Work to complete:
Each entry here is to be restated word for word.

━━━ Supplied data

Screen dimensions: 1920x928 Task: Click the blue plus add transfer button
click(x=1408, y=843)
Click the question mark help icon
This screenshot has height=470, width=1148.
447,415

━━━━━━

Your solution:
Screen dimensions: 1920x928 Task: Click the blue plus add transfer button
click(x=1408, y=843)
Click the question mark help icon
This screenshot has height=470, width=1148.
447,415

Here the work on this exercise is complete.